## WORK INSTRUCTIONS
Report the lines of the data below that contain the string "button".
BEGIN DATA SUPPLIED
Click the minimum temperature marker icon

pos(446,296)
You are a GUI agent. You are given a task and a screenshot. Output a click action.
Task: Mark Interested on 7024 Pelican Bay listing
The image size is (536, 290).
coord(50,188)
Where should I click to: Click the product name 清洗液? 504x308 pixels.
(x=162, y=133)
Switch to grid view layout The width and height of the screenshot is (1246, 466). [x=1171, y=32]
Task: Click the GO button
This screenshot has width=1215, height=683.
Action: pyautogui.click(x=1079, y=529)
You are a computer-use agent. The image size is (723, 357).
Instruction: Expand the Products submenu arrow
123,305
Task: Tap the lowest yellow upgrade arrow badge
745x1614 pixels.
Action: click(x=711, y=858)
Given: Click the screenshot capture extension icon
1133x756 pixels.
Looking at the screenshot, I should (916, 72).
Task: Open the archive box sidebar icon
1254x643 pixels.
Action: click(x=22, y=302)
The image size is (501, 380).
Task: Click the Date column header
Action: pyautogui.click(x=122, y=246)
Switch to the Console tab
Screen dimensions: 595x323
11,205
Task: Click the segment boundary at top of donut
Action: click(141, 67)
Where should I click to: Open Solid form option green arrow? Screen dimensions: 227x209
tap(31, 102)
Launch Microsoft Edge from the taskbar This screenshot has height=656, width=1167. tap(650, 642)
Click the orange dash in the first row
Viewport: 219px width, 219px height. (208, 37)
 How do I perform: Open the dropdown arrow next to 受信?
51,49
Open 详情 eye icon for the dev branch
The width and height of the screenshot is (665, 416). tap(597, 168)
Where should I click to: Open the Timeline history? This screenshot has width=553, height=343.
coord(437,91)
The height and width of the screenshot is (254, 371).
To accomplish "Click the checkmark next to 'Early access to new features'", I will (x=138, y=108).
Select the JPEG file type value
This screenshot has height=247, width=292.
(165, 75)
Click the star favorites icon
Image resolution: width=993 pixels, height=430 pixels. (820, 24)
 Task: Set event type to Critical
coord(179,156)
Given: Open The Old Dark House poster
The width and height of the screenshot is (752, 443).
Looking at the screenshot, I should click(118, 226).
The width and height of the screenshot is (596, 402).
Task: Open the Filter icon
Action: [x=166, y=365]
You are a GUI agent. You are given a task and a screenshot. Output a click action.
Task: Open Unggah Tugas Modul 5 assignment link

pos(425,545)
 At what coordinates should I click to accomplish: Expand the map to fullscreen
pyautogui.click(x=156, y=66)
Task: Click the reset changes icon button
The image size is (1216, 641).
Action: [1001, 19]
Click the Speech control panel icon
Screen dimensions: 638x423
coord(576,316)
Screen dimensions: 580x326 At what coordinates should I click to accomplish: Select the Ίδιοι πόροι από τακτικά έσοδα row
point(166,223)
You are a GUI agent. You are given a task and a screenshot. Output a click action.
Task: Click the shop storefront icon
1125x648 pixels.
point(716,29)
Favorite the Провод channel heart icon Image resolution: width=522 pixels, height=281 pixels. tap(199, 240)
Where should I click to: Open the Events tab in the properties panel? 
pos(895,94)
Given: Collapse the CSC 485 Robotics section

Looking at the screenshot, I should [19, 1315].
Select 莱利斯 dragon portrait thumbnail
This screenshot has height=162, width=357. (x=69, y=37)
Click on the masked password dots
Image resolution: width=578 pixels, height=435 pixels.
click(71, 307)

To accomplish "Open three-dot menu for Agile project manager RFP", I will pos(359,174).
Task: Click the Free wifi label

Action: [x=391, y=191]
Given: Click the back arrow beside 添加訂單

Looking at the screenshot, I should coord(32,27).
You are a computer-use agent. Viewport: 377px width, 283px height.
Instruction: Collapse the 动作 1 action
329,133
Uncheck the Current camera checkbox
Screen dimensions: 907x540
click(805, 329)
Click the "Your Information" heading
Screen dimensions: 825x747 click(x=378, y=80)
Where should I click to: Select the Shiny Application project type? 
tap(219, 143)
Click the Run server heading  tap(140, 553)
END DATA SUPPLIED
## RESULT FOR THIS EXERCISE
Task: Click the GO button
Task: Click the reset changes icon button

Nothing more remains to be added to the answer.